What to work on >>
With the pictures left out, please write out exactly each line from the one containing "Open the conversations chat bubble icon" through the end of the material.
Segment Open
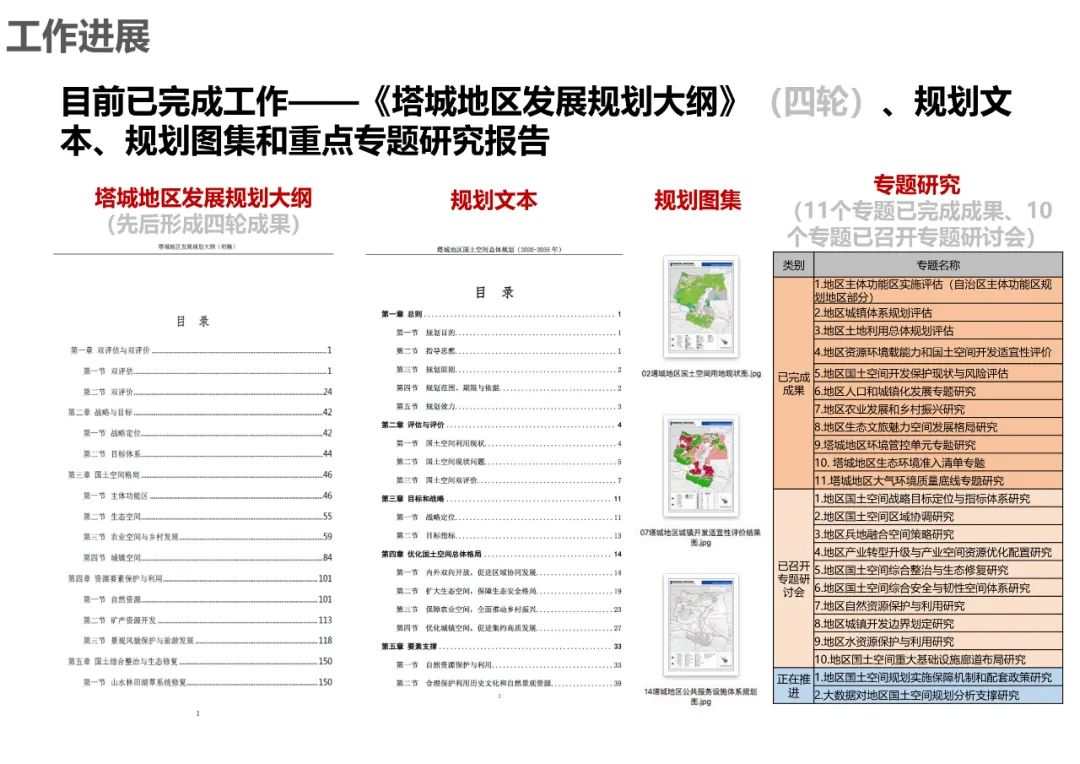Image resolution: width=1080 pixels, height=764 pixels.
Task: Click the 已完成成果 category cell
Action: tap(793, 383)
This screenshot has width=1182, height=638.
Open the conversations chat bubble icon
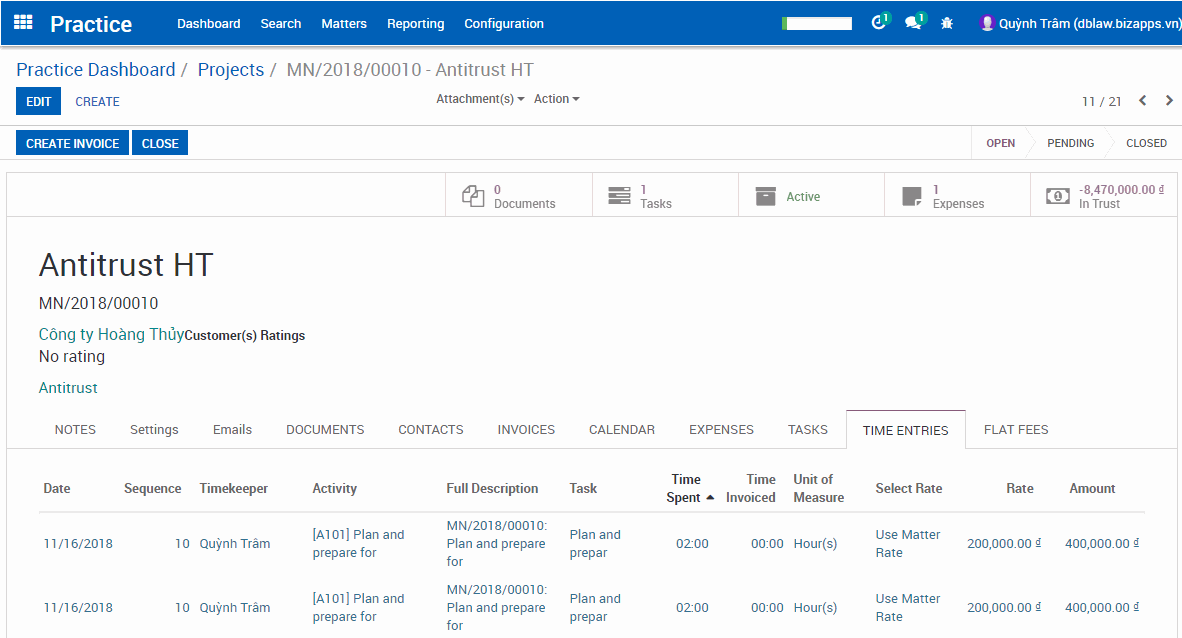point(912,23)
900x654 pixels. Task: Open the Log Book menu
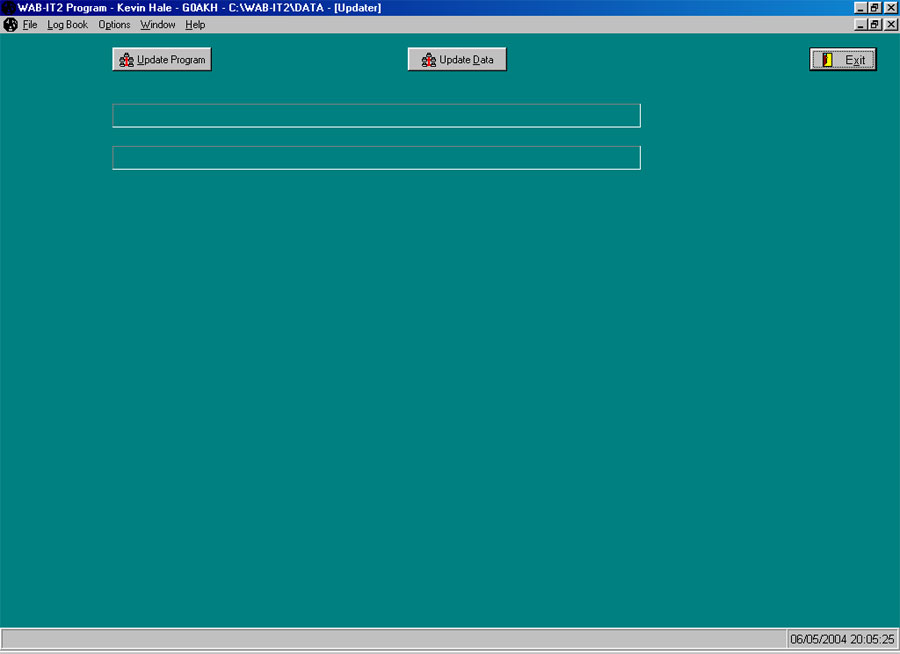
Segment Closed
Result >>
Open the conversations chat bubble icon
point(912,23)
900x654 pixels. Task: Open the Log Book menu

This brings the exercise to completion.